La loi n° 2024-449 du 21 mai 2024 visant à sécuriser et à réguler l’espace numérique a été adoptée pour se conformer aux nouveaux règlements européens en la matière et, ainsi, renforcer la protection des internautes. À ce titre, elle renforce les pouvoirs de l’ARCOM et de la CNIL sur de nombreux points. Bien que la loi soit louable, certaines de ses dispositions sont critiquables, restent silencieuses sur certains points ou soulèvent des questions au regard du droit européen.
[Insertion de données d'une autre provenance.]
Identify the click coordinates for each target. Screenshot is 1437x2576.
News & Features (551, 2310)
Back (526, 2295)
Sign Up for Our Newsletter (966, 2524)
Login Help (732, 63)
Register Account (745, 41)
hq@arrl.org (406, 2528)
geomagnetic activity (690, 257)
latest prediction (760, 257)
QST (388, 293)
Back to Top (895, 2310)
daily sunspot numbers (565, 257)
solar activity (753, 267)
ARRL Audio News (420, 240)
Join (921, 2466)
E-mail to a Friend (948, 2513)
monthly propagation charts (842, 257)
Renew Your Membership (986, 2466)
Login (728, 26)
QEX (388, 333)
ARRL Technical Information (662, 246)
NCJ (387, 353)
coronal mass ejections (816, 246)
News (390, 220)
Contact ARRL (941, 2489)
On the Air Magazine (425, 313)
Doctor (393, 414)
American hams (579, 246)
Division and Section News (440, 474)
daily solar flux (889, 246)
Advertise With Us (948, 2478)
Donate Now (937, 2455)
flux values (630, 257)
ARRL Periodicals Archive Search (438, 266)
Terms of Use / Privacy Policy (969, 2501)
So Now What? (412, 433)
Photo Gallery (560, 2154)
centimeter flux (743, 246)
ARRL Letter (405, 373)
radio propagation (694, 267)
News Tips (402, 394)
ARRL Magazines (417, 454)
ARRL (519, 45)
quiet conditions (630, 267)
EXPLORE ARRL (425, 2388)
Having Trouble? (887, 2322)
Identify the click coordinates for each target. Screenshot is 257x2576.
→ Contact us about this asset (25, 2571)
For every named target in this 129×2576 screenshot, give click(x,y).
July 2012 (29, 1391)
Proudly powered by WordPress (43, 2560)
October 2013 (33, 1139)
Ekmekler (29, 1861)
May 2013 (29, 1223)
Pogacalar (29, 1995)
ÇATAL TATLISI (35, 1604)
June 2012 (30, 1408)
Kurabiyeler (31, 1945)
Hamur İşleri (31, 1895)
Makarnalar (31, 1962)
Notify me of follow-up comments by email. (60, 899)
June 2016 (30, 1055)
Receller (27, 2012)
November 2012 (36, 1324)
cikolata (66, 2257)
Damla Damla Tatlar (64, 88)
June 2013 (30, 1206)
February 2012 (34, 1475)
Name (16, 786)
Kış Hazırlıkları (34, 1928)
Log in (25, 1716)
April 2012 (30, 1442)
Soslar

Généralités. La structure de la loi SREN témoigne de la pluralité de ses objectifs : protection des mineurs en ligne et des citoyens, renforcer la confiance et la concurrence dans l’économie de la donnée ou encore renforcer la gouvernance de la régulation du numérique.

À titre non exhaustif, quelques mesures peuvent être citées. Les services de cloud sont encadrés puisque des normes sont imposées aux fournisseurs pour protéger les données hébergées ; des règles sont fixées en matière de locations touristiques grâce à la création d’un intermédiaire entre les plateformes en ligne et les communes chargées de faire respecter la réglementation, sur les jeux à objets numériques monétisables au regard du risque d’addiction ou encore contre la désinformation par des médias étrangers, ce qui apparaît très à propos notamment au regard de la Russie et de ses constantes ingérences en Europe et aux États-Unis, en particulier à l’occasion d’élections.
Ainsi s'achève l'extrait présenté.